Tuesday, October 27, 2009

Could Be Worse

Forget about anything with the word “change” in it: “could be worse” should be the motto of the Obama administration. That is faint praise – after Dick Cheney and George Bush, everyone knows, or should know, that it could indeed be worse, much worse – but “could be worse” is about the best that can be said on Obama’s behalf.
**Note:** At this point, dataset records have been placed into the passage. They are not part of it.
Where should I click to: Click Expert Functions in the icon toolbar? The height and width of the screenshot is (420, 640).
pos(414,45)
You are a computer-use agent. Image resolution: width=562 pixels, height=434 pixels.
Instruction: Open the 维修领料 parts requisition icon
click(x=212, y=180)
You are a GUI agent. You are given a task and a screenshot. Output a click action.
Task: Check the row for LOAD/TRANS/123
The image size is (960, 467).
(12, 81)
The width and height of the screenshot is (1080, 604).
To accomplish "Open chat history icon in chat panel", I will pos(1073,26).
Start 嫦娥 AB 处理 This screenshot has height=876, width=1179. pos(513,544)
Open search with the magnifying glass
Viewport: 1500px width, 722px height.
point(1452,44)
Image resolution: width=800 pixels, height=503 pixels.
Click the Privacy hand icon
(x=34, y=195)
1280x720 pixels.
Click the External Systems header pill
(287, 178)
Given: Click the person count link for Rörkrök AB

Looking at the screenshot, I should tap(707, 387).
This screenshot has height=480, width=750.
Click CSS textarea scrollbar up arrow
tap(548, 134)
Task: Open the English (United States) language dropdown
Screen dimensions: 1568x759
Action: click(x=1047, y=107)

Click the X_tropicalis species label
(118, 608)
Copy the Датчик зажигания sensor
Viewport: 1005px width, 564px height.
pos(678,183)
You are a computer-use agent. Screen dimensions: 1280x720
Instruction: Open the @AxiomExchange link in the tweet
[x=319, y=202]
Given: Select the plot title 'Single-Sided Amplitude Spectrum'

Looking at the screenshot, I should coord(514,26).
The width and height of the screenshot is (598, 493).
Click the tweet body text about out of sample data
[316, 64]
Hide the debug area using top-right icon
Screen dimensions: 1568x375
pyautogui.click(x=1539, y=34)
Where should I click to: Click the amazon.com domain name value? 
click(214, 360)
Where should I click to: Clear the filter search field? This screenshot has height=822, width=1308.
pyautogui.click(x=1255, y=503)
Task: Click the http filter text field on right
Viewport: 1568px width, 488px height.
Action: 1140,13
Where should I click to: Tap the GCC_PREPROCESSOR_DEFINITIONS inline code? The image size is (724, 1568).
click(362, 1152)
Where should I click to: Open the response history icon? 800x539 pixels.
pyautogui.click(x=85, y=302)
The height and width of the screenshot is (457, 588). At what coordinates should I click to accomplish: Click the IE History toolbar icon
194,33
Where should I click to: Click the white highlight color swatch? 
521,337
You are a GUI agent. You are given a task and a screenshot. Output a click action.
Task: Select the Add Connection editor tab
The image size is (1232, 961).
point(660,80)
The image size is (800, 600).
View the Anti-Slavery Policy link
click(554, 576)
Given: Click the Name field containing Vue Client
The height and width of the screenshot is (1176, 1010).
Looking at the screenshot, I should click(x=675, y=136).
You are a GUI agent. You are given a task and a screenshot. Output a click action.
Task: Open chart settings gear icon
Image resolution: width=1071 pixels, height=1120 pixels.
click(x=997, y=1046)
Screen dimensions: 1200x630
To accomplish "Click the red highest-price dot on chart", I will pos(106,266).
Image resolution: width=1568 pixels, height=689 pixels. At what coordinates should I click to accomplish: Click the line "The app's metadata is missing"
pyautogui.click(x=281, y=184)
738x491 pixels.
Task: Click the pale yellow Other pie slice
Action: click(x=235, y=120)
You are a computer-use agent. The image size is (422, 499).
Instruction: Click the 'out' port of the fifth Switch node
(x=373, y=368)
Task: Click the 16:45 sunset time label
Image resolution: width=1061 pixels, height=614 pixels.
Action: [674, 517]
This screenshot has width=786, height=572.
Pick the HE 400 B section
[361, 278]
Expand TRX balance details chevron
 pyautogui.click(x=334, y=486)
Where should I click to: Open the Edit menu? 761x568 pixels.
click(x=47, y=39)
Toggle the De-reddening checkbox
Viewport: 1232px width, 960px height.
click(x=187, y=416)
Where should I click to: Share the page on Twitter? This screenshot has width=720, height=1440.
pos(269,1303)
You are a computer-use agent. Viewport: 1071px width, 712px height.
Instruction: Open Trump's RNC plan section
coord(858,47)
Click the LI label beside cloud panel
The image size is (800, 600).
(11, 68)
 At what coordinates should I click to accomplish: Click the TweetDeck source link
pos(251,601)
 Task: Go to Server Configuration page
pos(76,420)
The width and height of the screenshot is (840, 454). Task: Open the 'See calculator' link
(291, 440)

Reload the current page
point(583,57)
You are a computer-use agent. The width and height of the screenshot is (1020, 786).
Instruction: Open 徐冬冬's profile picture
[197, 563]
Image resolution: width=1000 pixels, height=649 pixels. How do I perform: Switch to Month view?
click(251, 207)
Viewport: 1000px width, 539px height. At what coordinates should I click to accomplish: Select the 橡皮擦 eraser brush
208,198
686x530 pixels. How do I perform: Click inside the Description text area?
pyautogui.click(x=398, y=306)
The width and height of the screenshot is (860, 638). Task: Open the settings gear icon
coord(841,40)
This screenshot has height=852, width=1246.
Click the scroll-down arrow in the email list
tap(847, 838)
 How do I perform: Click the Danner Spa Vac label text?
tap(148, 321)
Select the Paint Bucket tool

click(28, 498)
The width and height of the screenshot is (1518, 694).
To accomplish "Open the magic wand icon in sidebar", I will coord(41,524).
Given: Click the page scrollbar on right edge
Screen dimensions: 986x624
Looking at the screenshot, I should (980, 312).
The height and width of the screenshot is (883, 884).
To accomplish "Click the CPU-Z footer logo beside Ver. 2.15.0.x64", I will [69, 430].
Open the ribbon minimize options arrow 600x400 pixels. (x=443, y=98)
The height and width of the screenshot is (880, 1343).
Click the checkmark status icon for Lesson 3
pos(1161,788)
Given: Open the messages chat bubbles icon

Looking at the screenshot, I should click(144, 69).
Examples abound from every corner of the planet, but especially in Afghanistan and the Middle East, where the Obama administration is, so far, only flirting with disaster; not plunging into it. And, in at least one case, on management of the economy (minus the controversial and unforgivable bail outs of Wall Street profiteers and other “too big to fail” predators) conventional wisdom now agrees. But for Obama’s stimulus package, “Main Street” would be in even worse shape than it now is. Thus it could be worse, but it could also be better because the stimulus was too meager, especially with state and local governments, required by law to balance their budgets, producing counter-stimulus packages of their own.

The inclusion of a public option in the Senate’s health care bill is another, especially timely, example. On the one hand, there will be a public option in the bill because “progressives” in the Democratic Party (I use the term loosely) stood firm. Could it be that after decades of unadulterated pusillanimity the majority party is finally developing a backbone? But Harry Reid’s public option is not a single-payer system (Medicare for all) nor is it a National Health Service type of public option (Veterans Administration health care for all). Thus while it may help many of the 40 million plus uncovered Americans to get health insurance, it will not do very much to lower health care costs.

It would do more in both respects if everyone, not just the uninsured, could buy into it, and if states with reactionary governments (and also, not incidentally, worse health outcomes than is the American norm) were not free to “opt out.” But, as presented yesterday, the Senate bill severely restricts who can buy in and does permit states to opt out. The bill would be better too if it had a real employer mandate and if it didn’t tax so-called Cadillac health plans, many of which unions won for their members by sacrificing wages and other benefits.

Still, we have to look on the sunny side. What will be in the Senate bill is better than nothing, and better than what we would have if Democrats were still determined to cower, for “bipartisanship” reasons, before Olympia Snowe, their one possible Republican collaborator. And, since Reid is nothing if not shrewd, if he decided to include a public option in the bill, it probably means that he has persuaded the most right-wing Democrats in the Senate, Snowe’s co-thinkers, not to hold their colleagues hostage to a Republican filibuster.

Thus Obama will very likely get the kind of health care bill he has been promoting. It’s not much of a solution for what ails us, but it could be worse.